━━ QUOTED TEXT
Finnish education in Turkey
Turkey's private and international school sector is expanding fast, and a handful of Istanbul schools already build their day around Finnish-inspired, child-centred pedagogy. For K-5 leaders, the more useful question is not whether Finnish methods suit Turkey, but how they can be layered onto the existing national curriculum.
- Turkey's Ministry of National Education (MEB) runs a centralised national curriculum, with a major reform, the Turkiye Century Education Model, phased in from the 2024-2025 school year starting with kindergarten and grades 1 and 5.
- A fast-growing private and international school sector in Istanbul, Ankara and Izmir gives families more choice, and demand for places at schools with a distinct pedagogical identity often outpaces supply.
- Two Istanbul schools, Fiin College and Finka Okullari, already deliver the MEB curriculum through a Finnish-inspired, project-based and play-based model, showing that the two systems are not mutually exclusive.
- Turkish academics and policymakers have studied Finland's PISA results and teacher training model for years, so awareness of Finnish pedagogy is well established even where classroom adoption is still limited.
- Global franchise models such as HEI Schools operate in dozens of countries, but Finnish-inspired provision in Turkey so far rests mainly on independently founded schools rather than an established local network.
Working within the MEB curriculum, not around it
Any school introducing Finnish pedagogy in Turkey has to start from the same fact that Finka Okullari and Fiin College already work with: the Ministry of National Education (MEB) curriculum is compulsory, and it will not be replaced. What changes is the teaching approach used to deliver it.
The MEB's own recent reform, the Turkiye Century Education Model, is itself moving towards a more holistic, skills-based description of learning, mentioning mental, emotional, social and physical development alongside academic content. That direction of travel makes it easier, not harder, to introduce Finnish-style methods such as phenomenon-based projects, shorter focused lessons, and regular outdoor or unstructured play, because the language of the reform already leaves room for them. A school does not need to ask permission to teach differently; it needs to map Finnish methods onto the existing achievements and objectives grade by grade, the same exercise Finka Okullari describes doing for its own preschool and primary programme.
This is a fundamentally different starting point from countries with no national curriculum to satisfy. See how the Finnish national curriculum is structured for the model most adaptation work in Turkey draws on.
A private school sector that rewards a clear pedagogical identity
Turkey's private and international school sector has grown quickly, particularly in Istanbul, Ankara and Izmir, and reporting on the market consistently describes strong parental demand for places, sometimes ahead of available supply. Families weighing significant annual fees are, understandably, looking for more than a foreign-language label; they want a coherent explanation of how a school actually teaches.
━━━━
§ **PROBLEM TO SOLVE**
Rewrite the text on Finnish education in Turkey from the words "- Turkey's Ministry" through "often outpaces supply.", putting "preschool" in place of "kindergarten".
━━ RAW RECORDS
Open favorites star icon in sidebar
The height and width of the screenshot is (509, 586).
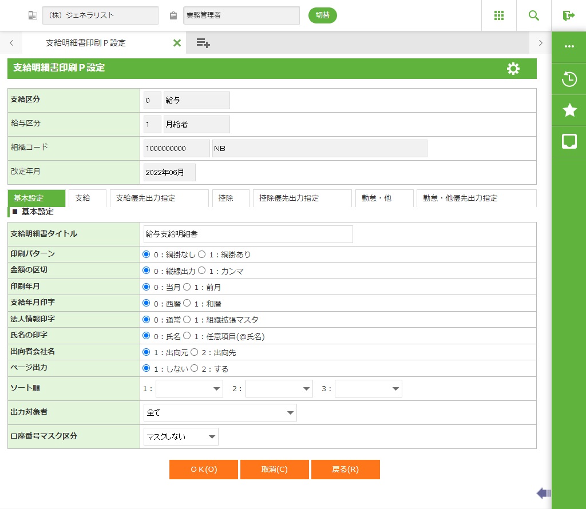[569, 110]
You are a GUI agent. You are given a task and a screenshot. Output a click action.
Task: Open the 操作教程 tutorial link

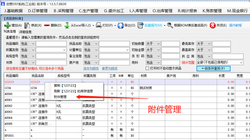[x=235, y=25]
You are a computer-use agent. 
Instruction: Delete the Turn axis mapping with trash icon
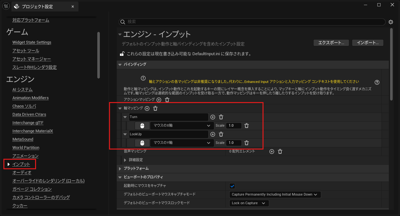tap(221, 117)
━━━━
━━ RAW RECORDS
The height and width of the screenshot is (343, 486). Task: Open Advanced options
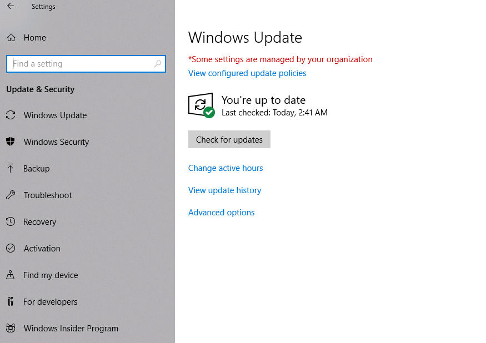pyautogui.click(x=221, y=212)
━━━━
§ **WRITTEN RESPONSE**
- Turkey's Ministry of National Education (MEB) runs a centralised national curriculum, with a major reform, the Turkiye Century Education Model, phased in from the 2024-2025 school year starting with preschool and grades 1 and 5.
- A fast-growing private and international school sector in Istanbul, Ankara and Izmir gives families more choice, and demand for places at schools with a distinct pedagogical identity often outpaces supply.